Using the data below, set down every line from the one containing "Given: Click the Open Access lock icon" through the one containing "Expand the Save as Draft dropdown arrow", inclusive and unchanged. Pictures are to be skipped.

◆ Recorded data:
====

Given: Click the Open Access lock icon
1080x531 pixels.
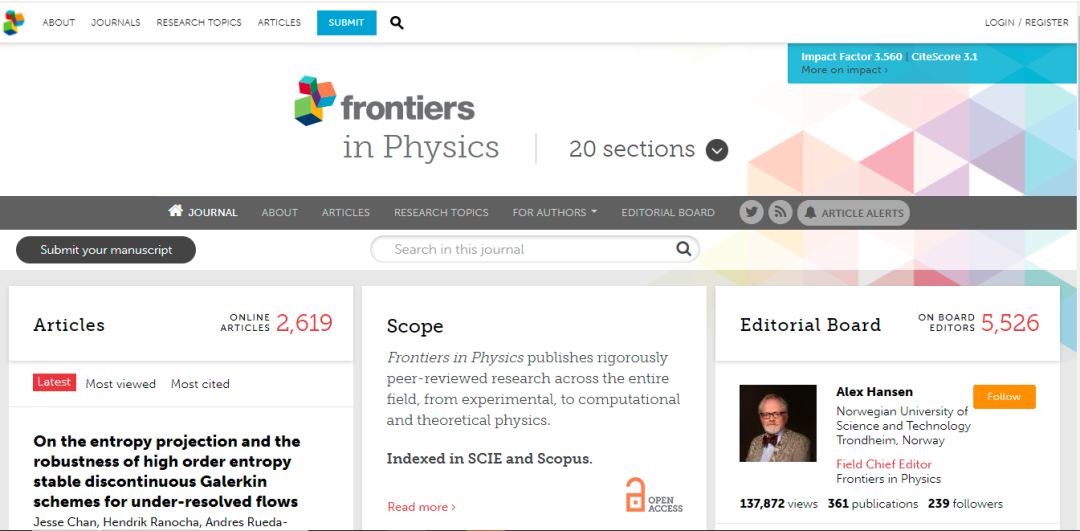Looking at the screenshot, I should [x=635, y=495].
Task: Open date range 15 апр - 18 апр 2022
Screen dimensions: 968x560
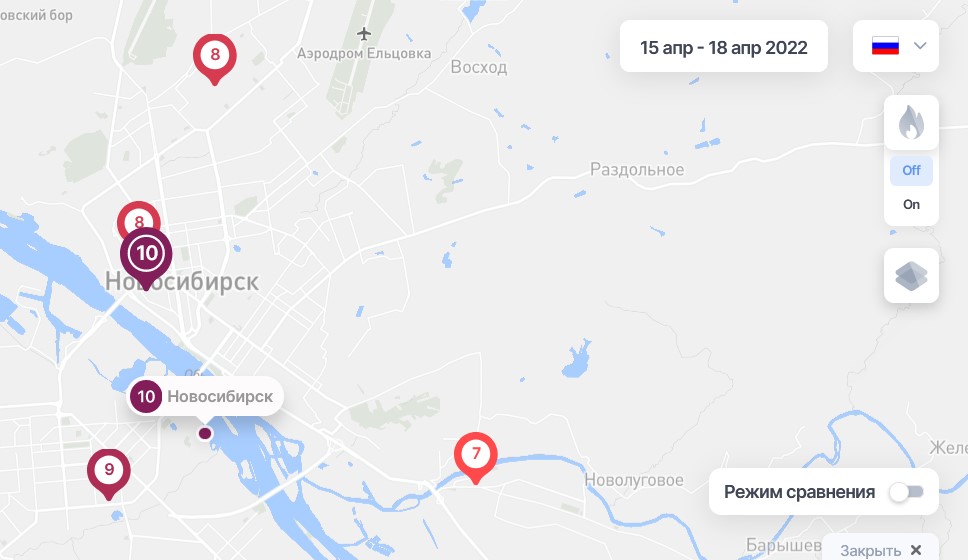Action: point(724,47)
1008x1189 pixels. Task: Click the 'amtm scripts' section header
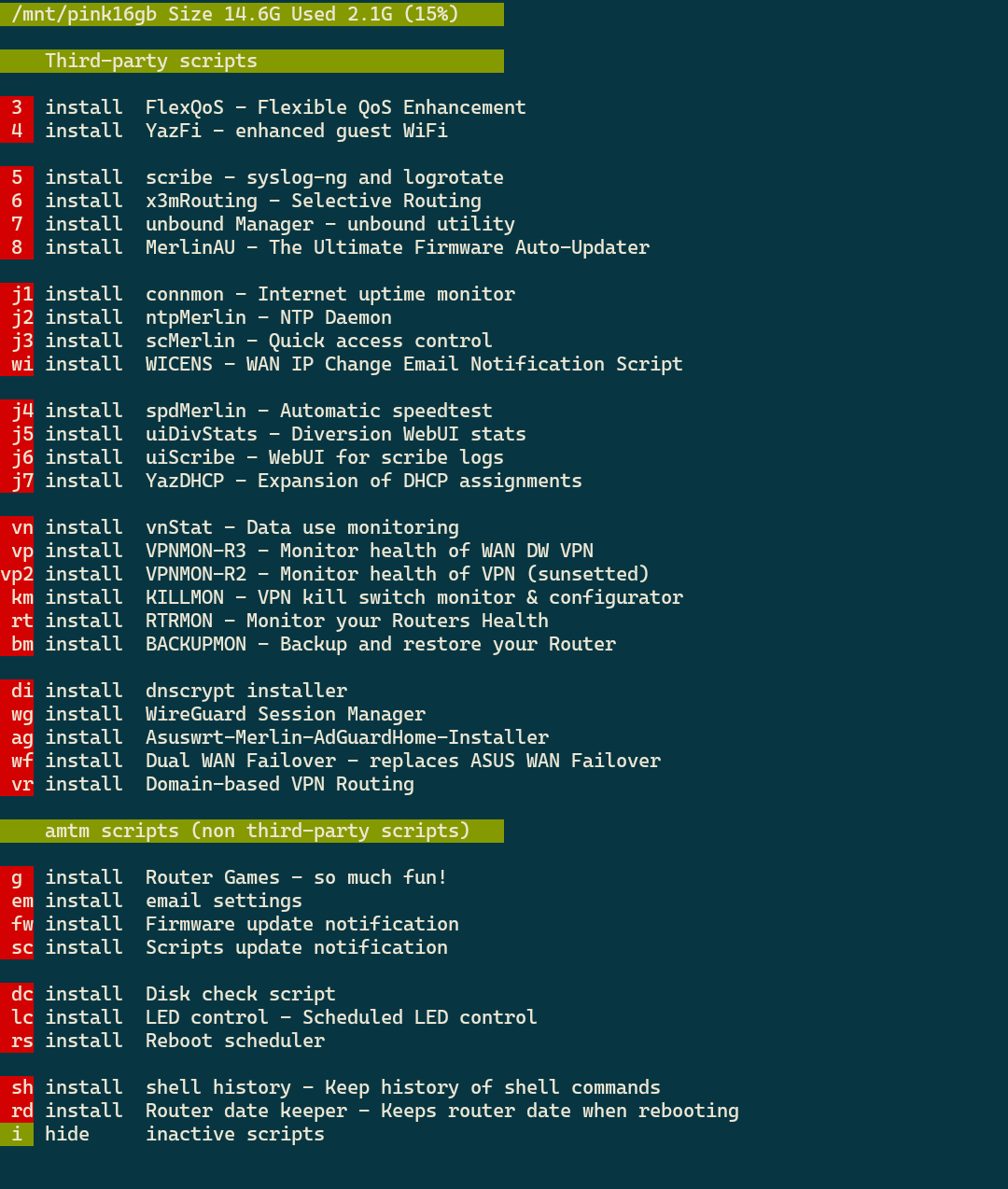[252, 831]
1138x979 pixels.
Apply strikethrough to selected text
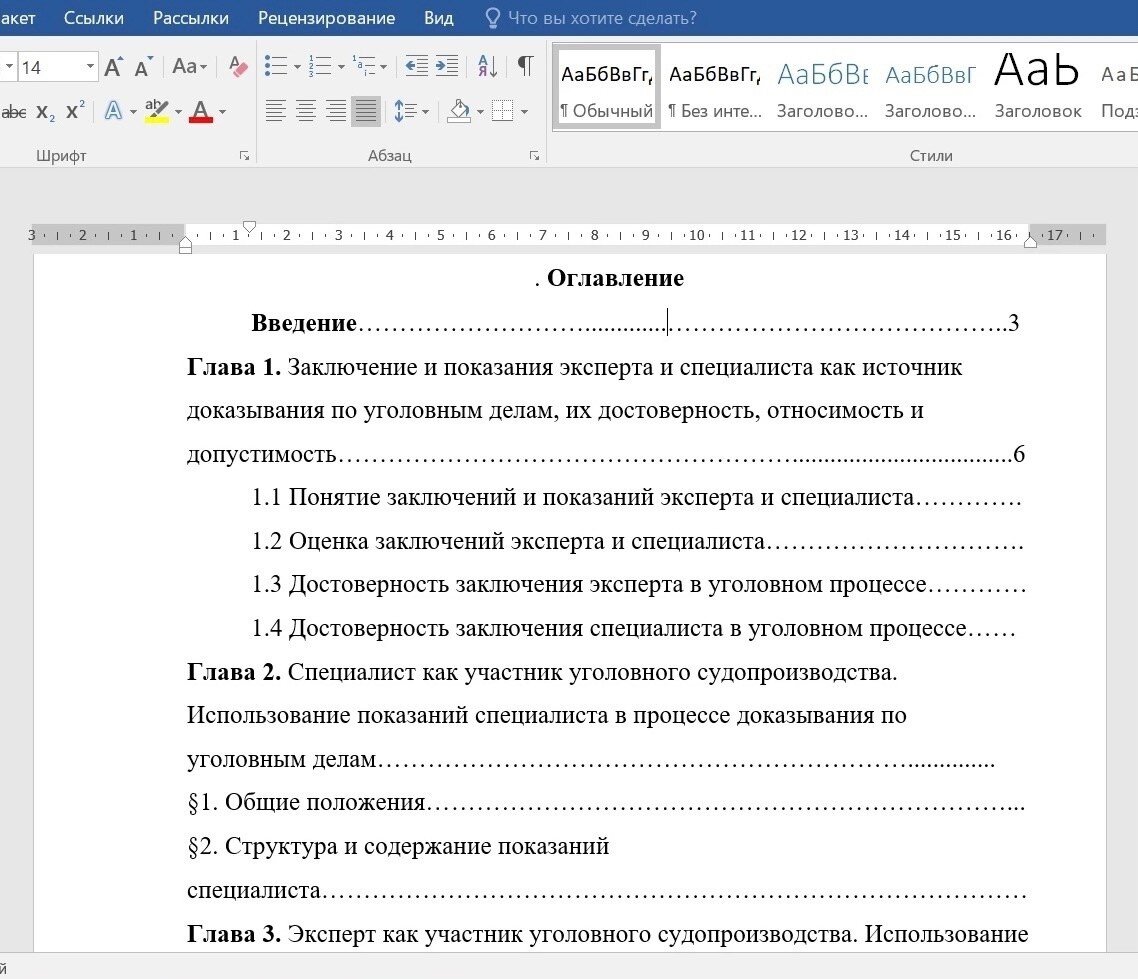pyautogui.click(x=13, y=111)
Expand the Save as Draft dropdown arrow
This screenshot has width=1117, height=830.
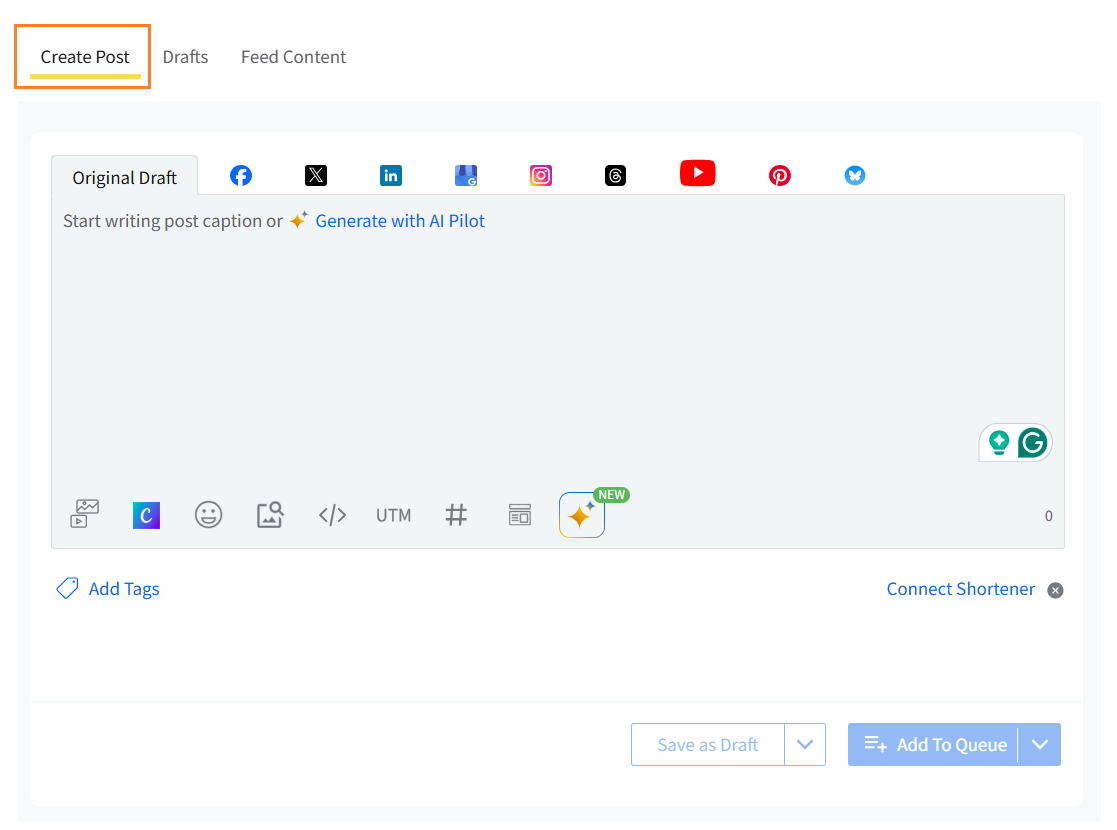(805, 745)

====

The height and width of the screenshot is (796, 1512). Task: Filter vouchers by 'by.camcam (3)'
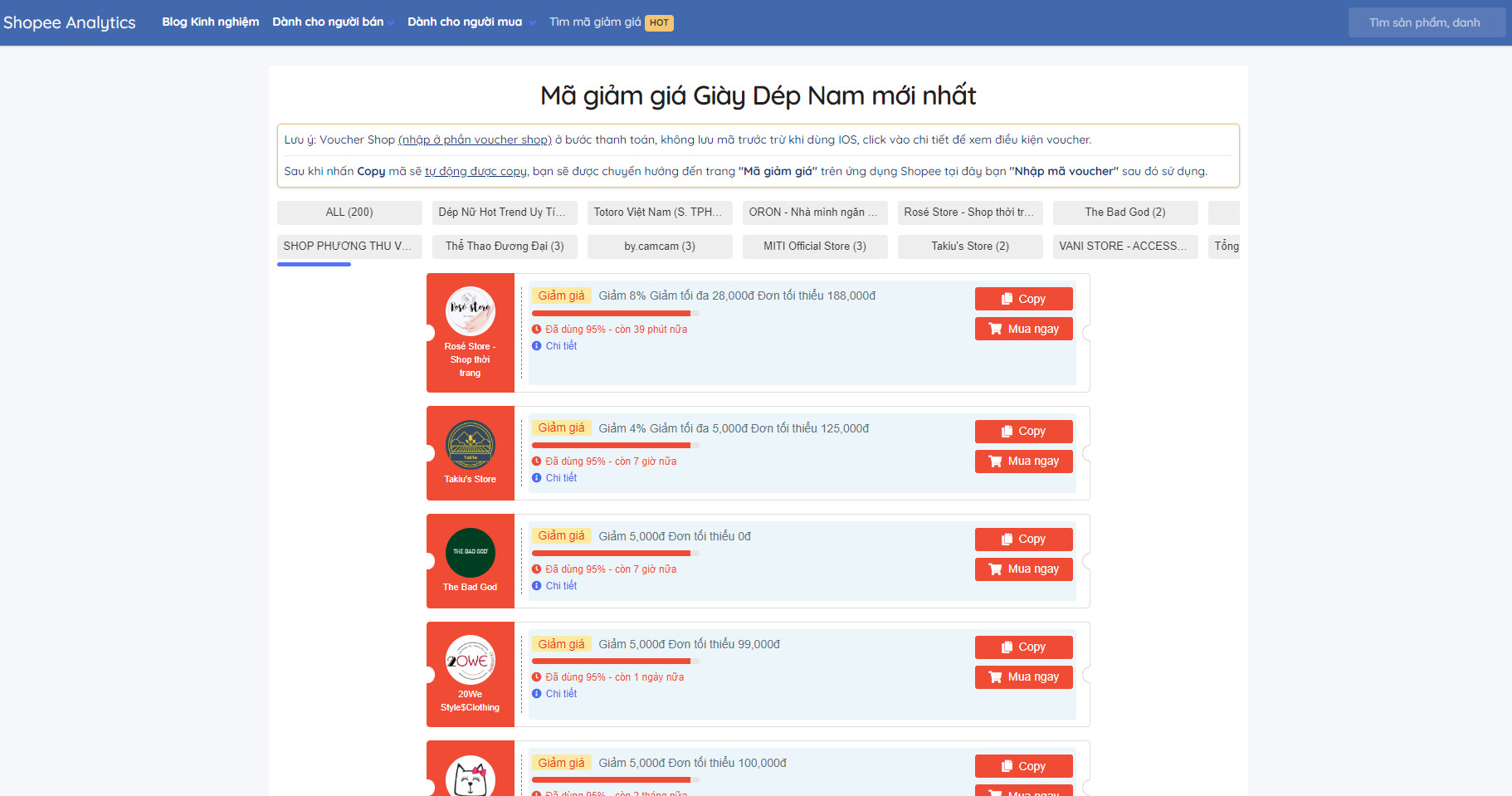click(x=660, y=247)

====

◆ Result:
Given: Click the Open Access lock icon
1080x531 pixels.
Looking at the screenshot, I should [x=635, y=495].
Task: Open date range 15 апр - 18 апр 2022
Screen dimensions: 968x560
Action: point(724,47)
1008x1189 pixels. Task: Click the 'amtm scripts' section header
[252, 831]
1138x979 pixels.
Apply strikethrough to selected text
pyautogui.click(x=13, y=111)
Expand the Save as Draft dropdown arrow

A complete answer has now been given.